**Task instructions**. Retype every record exactly. Leave the pictures out.

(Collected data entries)
***

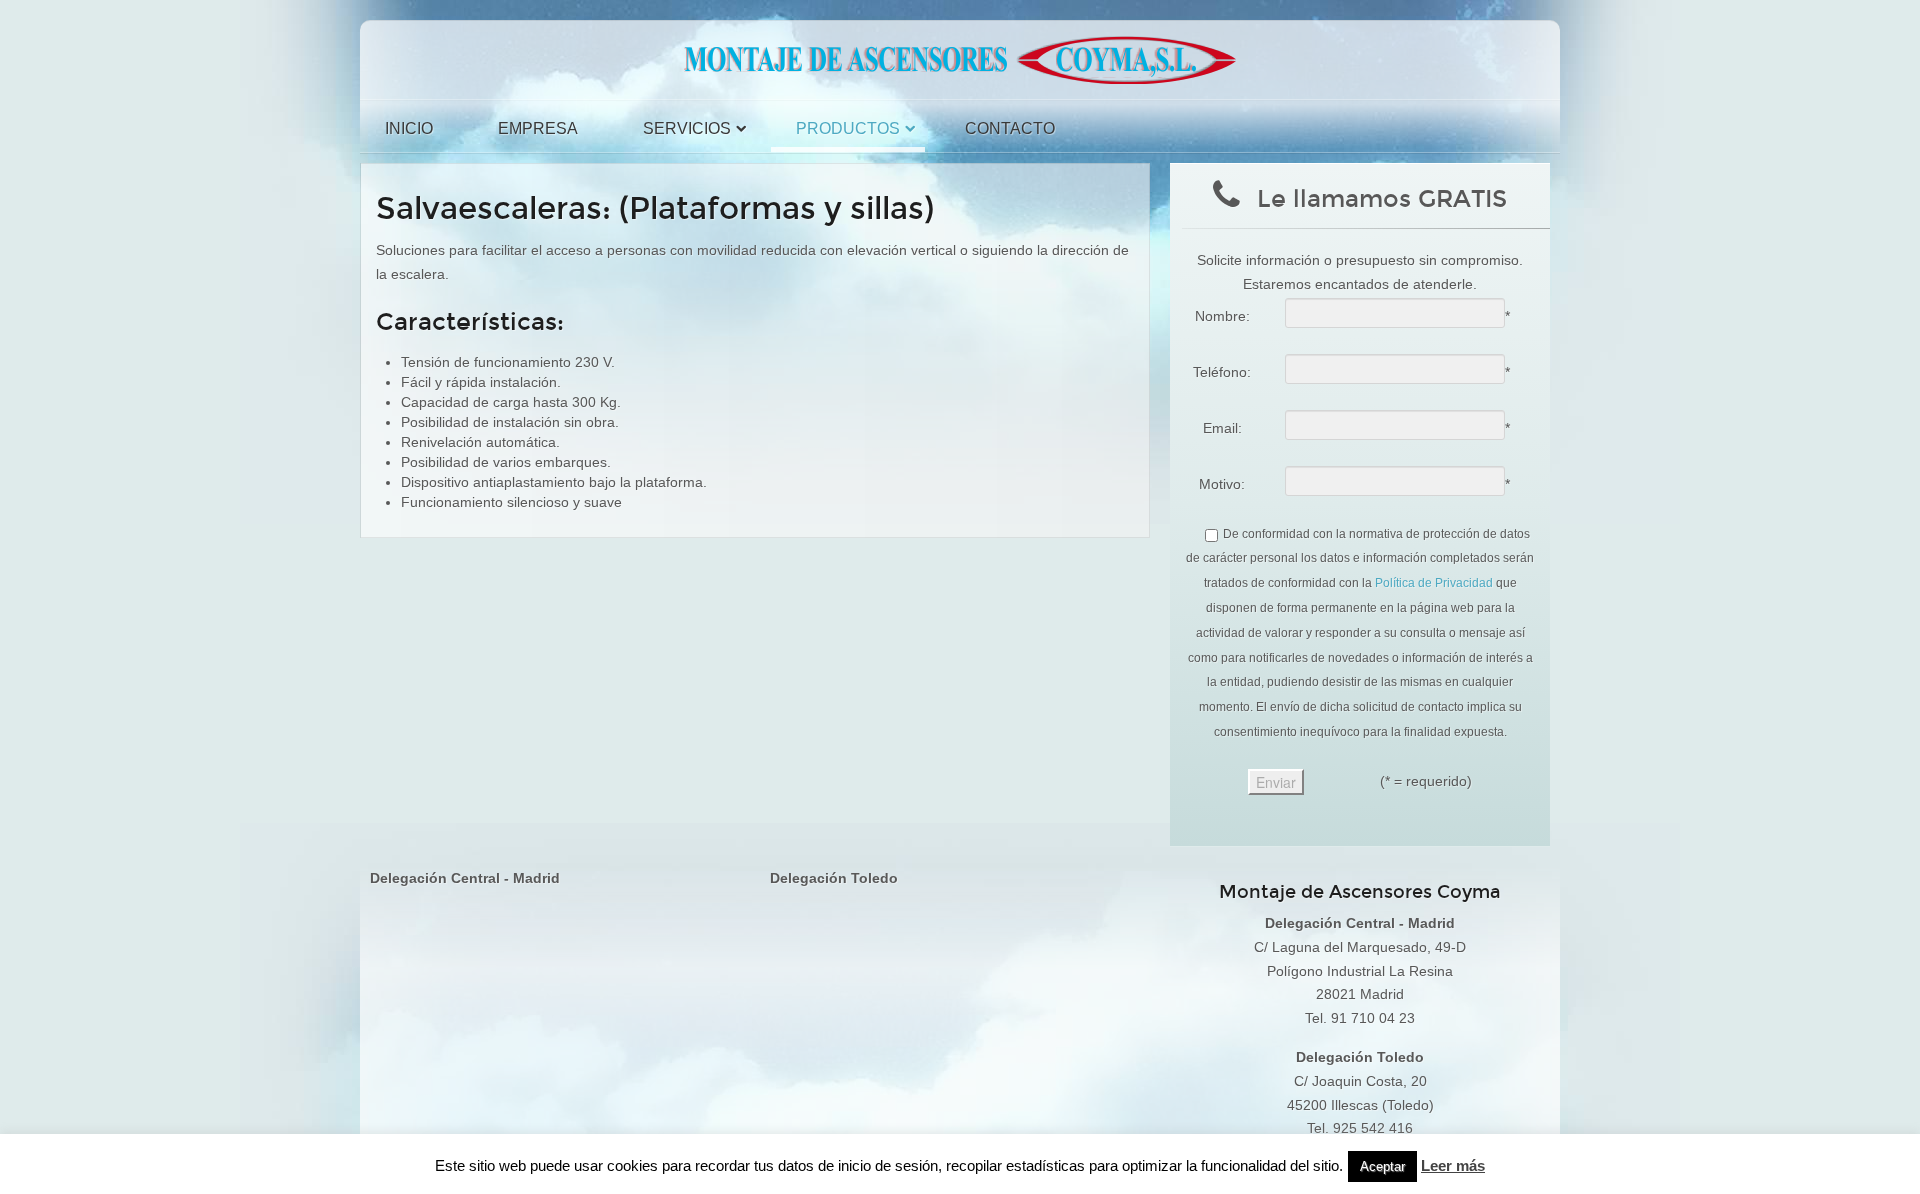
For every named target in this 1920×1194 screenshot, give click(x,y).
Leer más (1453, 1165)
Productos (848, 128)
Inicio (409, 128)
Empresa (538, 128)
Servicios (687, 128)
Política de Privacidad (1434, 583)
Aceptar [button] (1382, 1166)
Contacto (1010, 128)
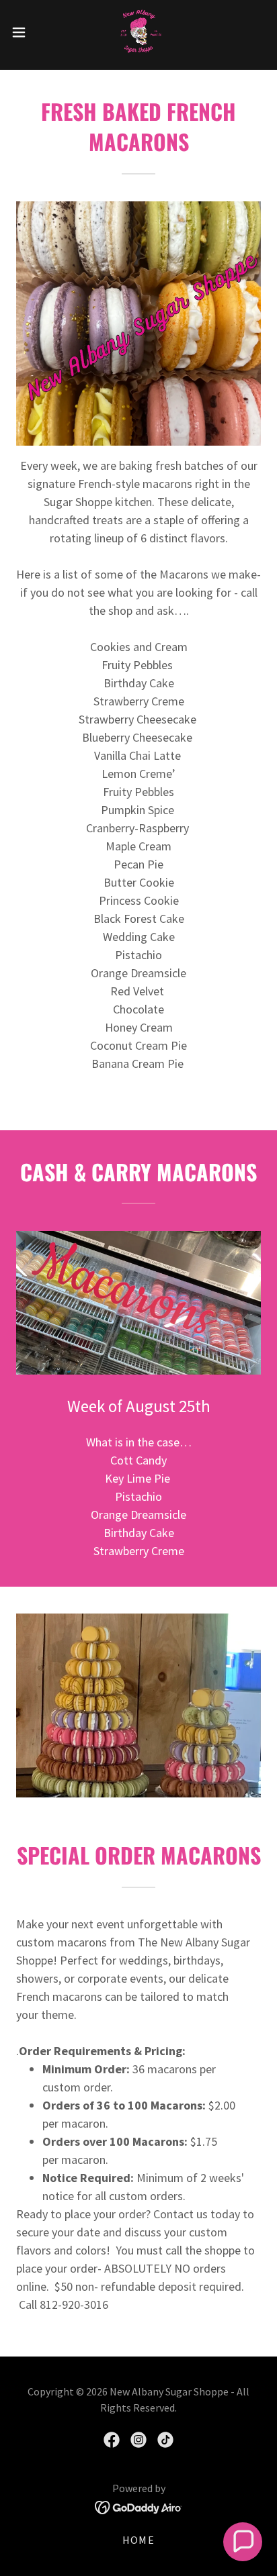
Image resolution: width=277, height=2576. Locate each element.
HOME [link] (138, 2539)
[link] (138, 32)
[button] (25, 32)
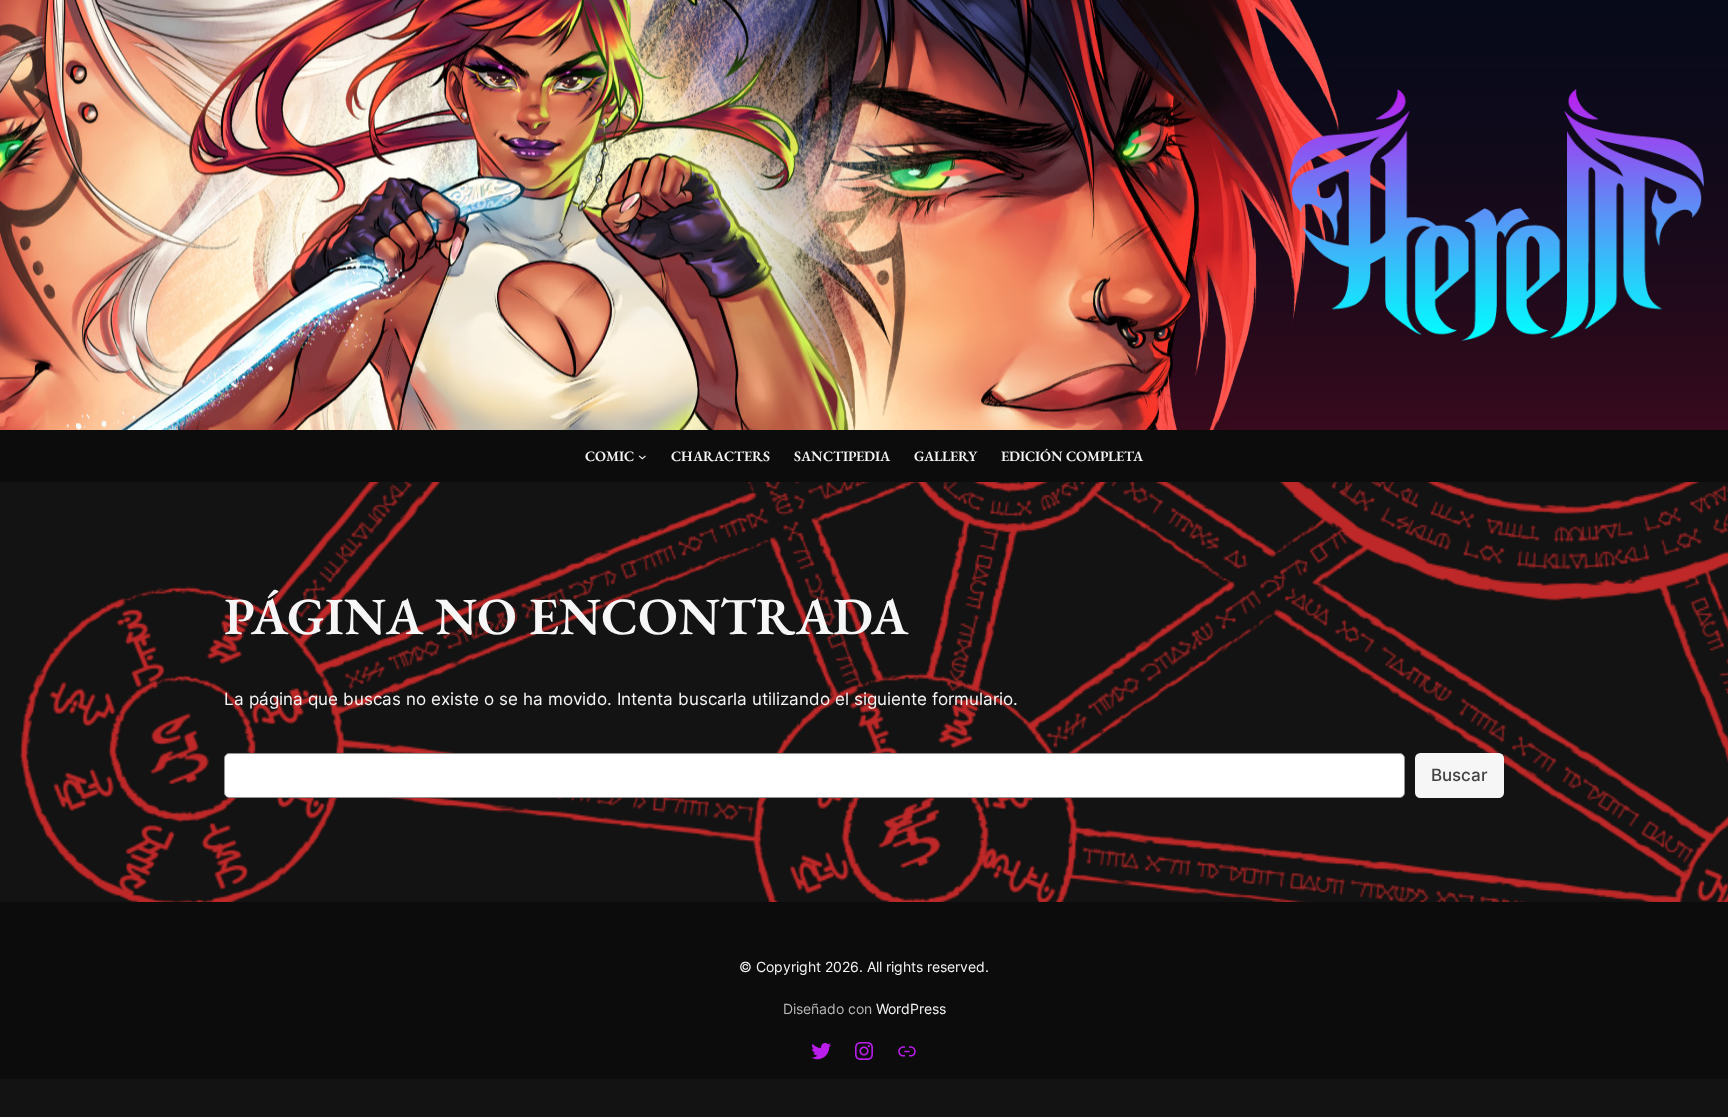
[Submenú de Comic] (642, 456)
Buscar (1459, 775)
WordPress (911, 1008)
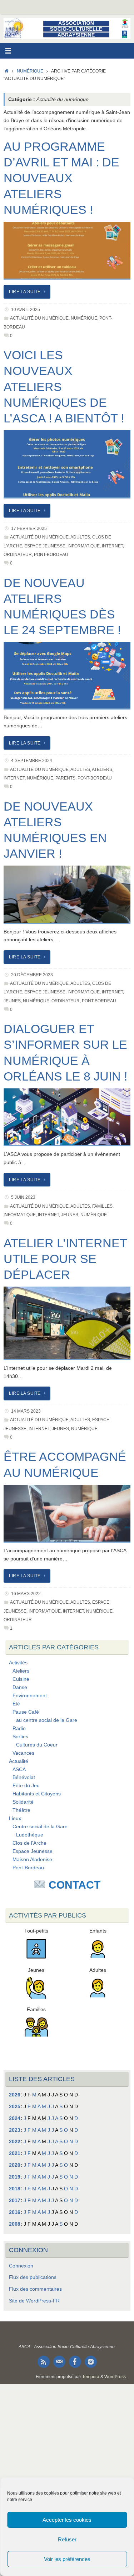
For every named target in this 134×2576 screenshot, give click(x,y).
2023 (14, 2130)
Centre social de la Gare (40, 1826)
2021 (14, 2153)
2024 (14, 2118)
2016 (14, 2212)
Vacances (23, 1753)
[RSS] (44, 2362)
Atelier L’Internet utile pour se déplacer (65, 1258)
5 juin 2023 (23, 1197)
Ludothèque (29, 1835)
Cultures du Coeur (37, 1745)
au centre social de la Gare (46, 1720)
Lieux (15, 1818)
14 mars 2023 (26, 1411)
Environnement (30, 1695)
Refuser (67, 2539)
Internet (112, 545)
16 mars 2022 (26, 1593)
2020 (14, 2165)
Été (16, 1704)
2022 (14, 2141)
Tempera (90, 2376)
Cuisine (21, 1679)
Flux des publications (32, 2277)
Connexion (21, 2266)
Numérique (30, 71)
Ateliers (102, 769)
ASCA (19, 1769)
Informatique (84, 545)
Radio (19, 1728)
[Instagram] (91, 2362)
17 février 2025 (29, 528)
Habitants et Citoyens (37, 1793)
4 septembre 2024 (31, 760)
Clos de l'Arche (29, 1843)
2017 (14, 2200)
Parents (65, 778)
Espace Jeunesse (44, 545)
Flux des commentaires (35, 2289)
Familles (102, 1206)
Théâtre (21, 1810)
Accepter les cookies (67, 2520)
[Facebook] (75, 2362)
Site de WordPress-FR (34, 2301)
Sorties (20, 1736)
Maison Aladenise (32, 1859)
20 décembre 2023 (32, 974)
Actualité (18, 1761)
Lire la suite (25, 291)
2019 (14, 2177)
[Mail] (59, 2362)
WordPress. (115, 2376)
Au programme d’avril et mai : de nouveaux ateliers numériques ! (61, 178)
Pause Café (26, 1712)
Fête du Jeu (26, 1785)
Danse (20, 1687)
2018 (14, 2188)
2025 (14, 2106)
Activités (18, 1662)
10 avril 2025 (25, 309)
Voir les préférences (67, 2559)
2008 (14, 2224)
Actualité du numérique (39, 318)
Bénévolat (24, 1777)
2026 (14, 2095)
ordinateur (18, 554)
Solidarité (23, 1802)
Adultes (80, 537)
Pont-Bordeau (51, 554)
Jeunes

***

**Answer to this exercise**.
For every named target in this 1920×1194 screenshot, give click(x,y).
Leer más (1453, 1165)
Productos (848, 128)
Inicio (409, 128)
Empresa (538, 128)
Servicios (687, 128)
Política de Privacidad (1434, 583)
Aceptar [button] (1382, 1166)
Contacto (1010, 128)
Image resolution: width=277, height=2576. Locate each element.
HOME [link] (138, 2539)
[link] (138, 32)
[button] (25, 32)
[Submenú de Comic] (642, 456)
Buscar (1459, 775)
WordPress (911, 1008)
For every named target in this 134×2576 screenshot, give click(x,y).
2023 (14, 2130)
Centre social de la Gare (40, 1826)
2021 (14, 2153)
2024 (14, 2118)
2016 (14, 2212)
Vacances (23, 1753)
[RSS] (44, 2362)
Atelier L’Internet utile pour se déplacer (65, 1258)
5 juin 2023 (23, 1197)
Ludothèque (29, 1835)
Cultures du Coeur (37, 1745)
au centre social de la Gare (46, 1720)
Lieux (15, 1818)
14 mars 2023 (26, 1411)
Environnement (30, 1695)
Refuser (67, 2539)
Internet (112, 545)
16 mars 2022 (26, 1593)
2020 (14, 2165)
Été (16, 1704)
2022 (14, 2141)
Tempera (90, 2376)
Cuisine (21, 1679)
Flux des publications (32, 2277)
Connexion (21, 2266)
Numérique (30, 71)
Ateliers (102, 769)
ASCA (19, 1769)
Informatique (84, 545)
Radio (19, 1728)
[Instagram] (91, 2362)
17 février 2025 (29, 528)
Habitants et Citoyens (37, 1793)
4 septembre 2024 (31, 760)
Clos de l'Arche (29, 1843)
2017 (14, 2200)
Parents (65, 778)
Espace Jeunesse (44, 545)
Flux des commentaires (35, 2289)
Familles (102, 1206)
Théâtre (21, 1810)
Accepter les cookies (67, 2520)
[Facebook] (75, 2362)
Site de WordPress-FR (34, 2301)
Sorties (20, 1736)
Maison Aladenise (32, 1859)
20 décembre 2023 (32, 974)
Actualité (18, 1761)
Lire la suite (25, 291)
2019 (14, 2177)
[Mail] (59, 2362)
WordPress. (115, 2376)
Au programme d’avril et mai : de nouveaux ateliers numériques ! (61, 178)
Pause Café (26, 1712)
Fête du Jeu (26, 1785)
Danse (20, 1687)
2018 (14, 2188)
2025 (14, 2106)
Activités (18, 1662)
10 avril 2025 (25, 309)
Voir les préférences (67, 2559)
2008 (14, 2224)
Actualité du numérique (39, 318)
Bénévolat (24, 1777)
2026 (14, 2095)
ordinateur (18, 554)
Solidarité (23, 1802)
Adultes (80, 537)
Pont-Bordeau (51, 554)
Jeunes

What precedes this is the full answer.